Ahh where do I even start .. dec 22nd was the day, I woke up feeling weird and tired and just overall agitated plus didn’t feel my baby move.
We went to a friends kids birthday party and as much as I didn’t feel like going cause of how I was feeling, I told myself it’s ok and to power through as these would be some of our last memories and moments with Amaaya as a only child before we bring a baby into the world.
I wanted to cherish each moment with Amaaya no matter what! when we came back home I was so tired, I told Sunny (my partner) I needed a nap. I slept for a good 2 hours and when I woke up I felt the same plus absolutely no movement from baby.

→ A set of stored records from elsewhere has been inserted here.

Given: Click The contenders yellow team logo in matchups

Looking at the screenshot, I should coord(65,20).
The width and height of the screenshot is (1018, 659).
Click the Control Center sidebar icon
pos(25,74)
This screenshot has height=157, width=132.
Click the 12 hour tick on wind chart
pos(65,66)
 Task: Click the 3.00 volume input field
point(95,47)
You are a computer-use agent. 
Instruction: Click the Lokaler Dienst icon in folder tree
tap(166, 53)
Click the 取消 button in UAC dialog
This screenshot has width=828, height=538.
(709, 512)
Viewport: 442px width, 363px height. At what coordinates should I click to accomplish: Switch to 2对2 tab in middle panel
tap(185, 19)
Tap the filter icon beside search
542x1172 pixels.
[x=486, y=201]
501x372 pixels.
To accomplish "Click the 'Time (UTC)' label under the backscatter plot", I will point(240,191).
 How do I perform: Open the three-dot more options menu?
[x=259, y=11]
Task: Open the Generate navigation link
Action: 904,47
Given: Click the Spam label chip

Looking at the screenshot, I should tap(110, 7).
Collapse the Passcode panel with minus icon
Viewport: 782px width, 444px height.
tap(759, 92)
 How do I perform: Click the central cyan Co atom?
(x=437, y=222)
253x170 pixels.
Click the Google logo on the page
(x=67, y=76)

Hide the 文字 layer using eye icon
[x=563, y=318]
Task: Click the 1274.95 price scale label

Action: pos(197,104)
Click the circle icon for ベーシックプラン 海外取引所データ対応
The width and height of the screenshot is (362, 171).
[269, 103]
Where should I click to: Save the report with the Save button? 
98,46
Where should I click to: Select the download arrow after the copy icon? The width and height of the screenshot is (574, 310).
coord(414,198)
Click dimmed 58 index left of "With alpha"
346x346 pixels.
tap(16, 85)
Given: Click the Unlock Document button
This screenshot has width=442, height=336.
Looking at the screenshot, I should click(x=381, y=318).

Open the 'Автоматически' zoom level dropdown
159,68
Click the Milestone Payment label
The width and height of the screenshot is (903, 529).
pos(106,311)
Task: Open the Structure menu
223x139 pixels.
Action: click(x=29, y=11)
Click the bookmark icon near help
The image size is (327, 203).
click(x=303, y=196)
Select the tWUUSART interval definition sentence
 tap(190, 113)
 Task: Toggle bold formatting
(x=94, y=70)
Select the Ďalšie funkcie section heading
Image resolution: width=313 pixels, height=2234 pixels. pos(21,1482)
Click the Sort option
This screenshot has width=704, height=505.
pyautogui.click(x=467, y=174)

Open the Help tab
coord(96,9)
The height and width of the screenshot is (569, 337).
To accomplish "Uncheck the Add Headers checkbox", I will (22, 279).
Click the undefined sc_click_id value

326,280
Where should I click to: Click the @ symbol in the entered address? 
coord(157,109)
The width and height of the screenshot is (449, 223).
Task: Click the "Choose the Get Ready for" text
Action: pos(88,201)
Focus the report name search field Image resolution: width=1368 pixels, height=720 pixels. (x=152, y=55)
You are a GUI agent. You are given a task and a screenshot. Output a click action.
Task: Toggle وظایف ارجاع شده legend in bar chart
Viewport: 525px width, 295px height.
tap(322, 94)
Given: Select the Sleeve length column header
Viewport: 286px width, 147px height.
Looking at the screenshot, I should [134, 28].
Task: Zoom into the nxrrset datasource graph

At first I didn’t think much of it as I had a ultrasound and OB visit just days prior and everything was looking perfect – absolutely no concerns! But something in my head was telling me that something doesn’t feel right. On the other hand I also kept telling myself baby is probably just sleeping or she’s getting big and there’s less room to move around in there.
At around 7:00pm we had just finished dinner at my mom’s house and I still hadn’t felt any movement and at this point, I told Sunny that we need to go get checked out just to make sure. I kept saying “I’m sure everything is fine but I just want that assurance.”
When we got to labour and delivery the triage nurse checked for the baby’s heartbeat via the Doppler and couldn’t find it.
She said it’s ok we will check with the NST machine. When they took me into the room and hooked me up to that machine they still couldn’t find a heartbeat- this was the moment my mind started thinking the worst. Sunny and I started panicking at this point cause it was so unusual for them not to pick up a heartbeat as this baby was always active.
Next, they said they would bring in a bedside ultrasound.. did that and again no heartbeat.. they then said “these machines aren’t the greatest so we will call an ultrasound tech with the bigger machine” we waited quietly in the room and in a way I knew this was going to end badly.
I didn’t even think what was coming next, that I would have to make some hard hard decisions… plan my baby Savayra’s Funeral.
I should’ve been planning a welcome home party and here I was having to plan her funeral. Thankfully my brother and sister helped us through this process and we were able to plan a beautiful intimate funeral for our precious angel.
In our culture, the day prior to the funeral we do a ceremonial bath. Sunny, my mom, sister, and I went to the funeral home on Friday, December 27th (her actual due date) and got her ready and gave her a bath for the viewing and funeral the following day. It was the hardest thing we did as parents.
Seeing our child, lay lifeless on the table was the most shattering moment in our lives. I was so scared to dress her and give her a bath that I asked my mom to please please help me cause I can’t do this.
The doctor came in to talk to us and said that they have no medical reason as to why this happened. The baby and I were healthy, nothing medically was wrong. The doctor said once we deliver the baby we may get more answers.
The next morning we were taken in for our c section and once Savayra was delivered, we found out that her cord was wrapped around her neck 2 times!
There was absolutely nothing I could’ve done or the doctors to change that outcome.
My whole pregnancy was flawless! The baby was hitting all her milestones, growing well. I was also healthier than my pregnancy with Amaaya.
Savayra weighed 7 lbs and 11 oz. she was so beautiful and perfect! The 2 days we spent with her in the hospital were so bittersweet, I’m glad I got to see her, hold her, take pictures with her and all that – but on the other hand, my heart was breaking more and more each hour as reality was sinking in that I would be going home with a memory box instead of my baby.